Data records
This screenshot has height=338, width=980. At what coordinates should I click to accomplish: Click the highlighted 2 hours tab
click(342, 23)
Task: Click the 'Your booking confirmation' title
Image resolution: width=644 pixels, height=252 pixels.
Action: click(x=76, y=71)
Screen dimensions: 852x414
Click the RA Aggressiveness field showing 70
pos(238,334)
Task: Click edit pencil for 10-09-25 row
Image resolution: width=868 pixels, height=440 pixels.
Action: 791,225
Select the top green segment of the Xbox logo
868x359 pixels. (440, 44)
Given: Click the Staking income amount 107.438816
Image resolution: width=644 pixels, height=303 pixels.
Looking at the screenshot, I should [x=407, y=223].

--

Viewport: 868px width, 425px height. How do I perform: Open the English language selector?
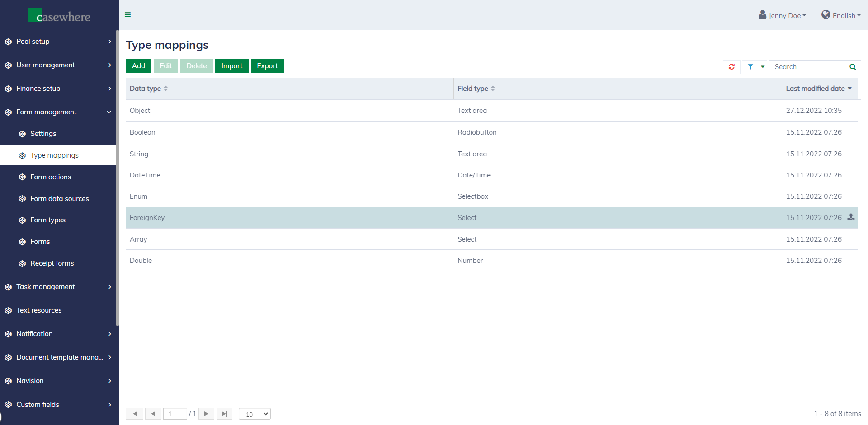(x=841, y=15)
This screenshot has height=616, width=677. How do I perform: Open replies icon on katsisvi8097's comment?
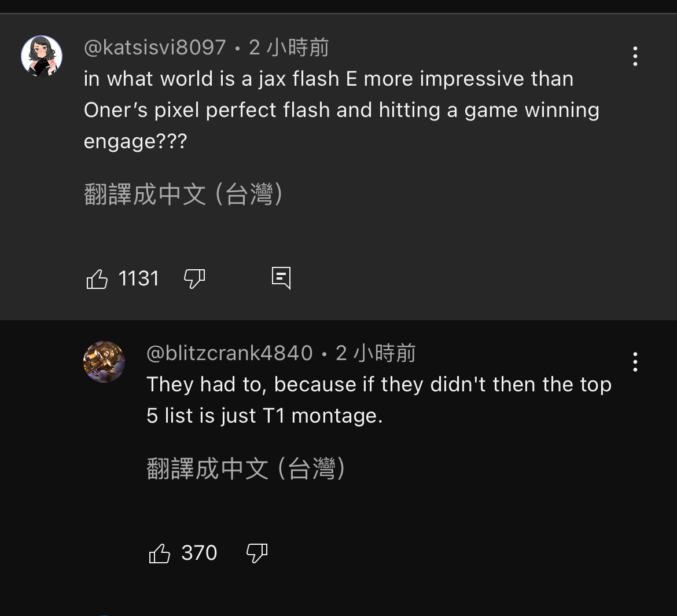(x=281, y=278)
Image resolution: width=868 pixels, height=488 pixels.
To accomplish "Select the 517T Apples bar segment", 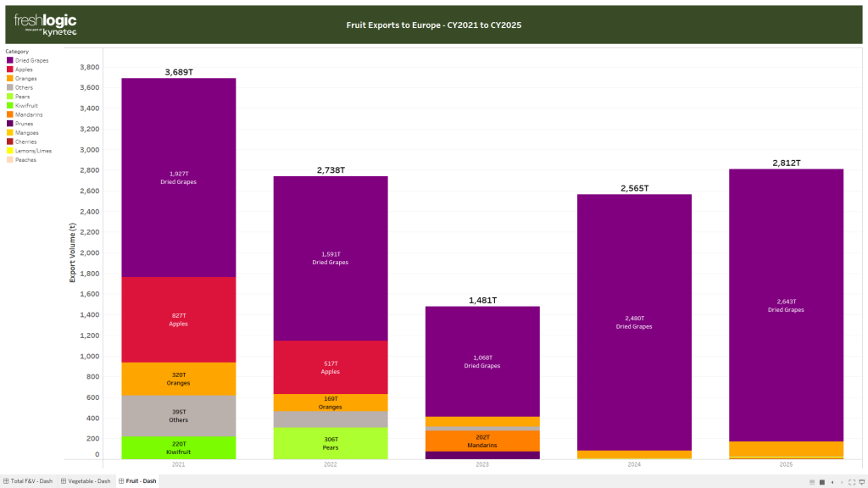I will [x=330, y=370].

Directions: Your answer should be the exact lines above from the one containing "Viewport: 868px width, 425px" through the one containing "Image resolution: width=868 pixels, height=488", with both end lines kept and the pictures removed, please.

Answer to the exercise:
Viewport: 868px width, 425px height. How do I perform: Open the English language selector?
(x=841, y=15)
This screenshot has height=616, width=677. How do I perform: Open replies icon on katsisvi8097's comment?
(x=281, y=278)
Image resolution: width=868 pixels, height=488 pixels.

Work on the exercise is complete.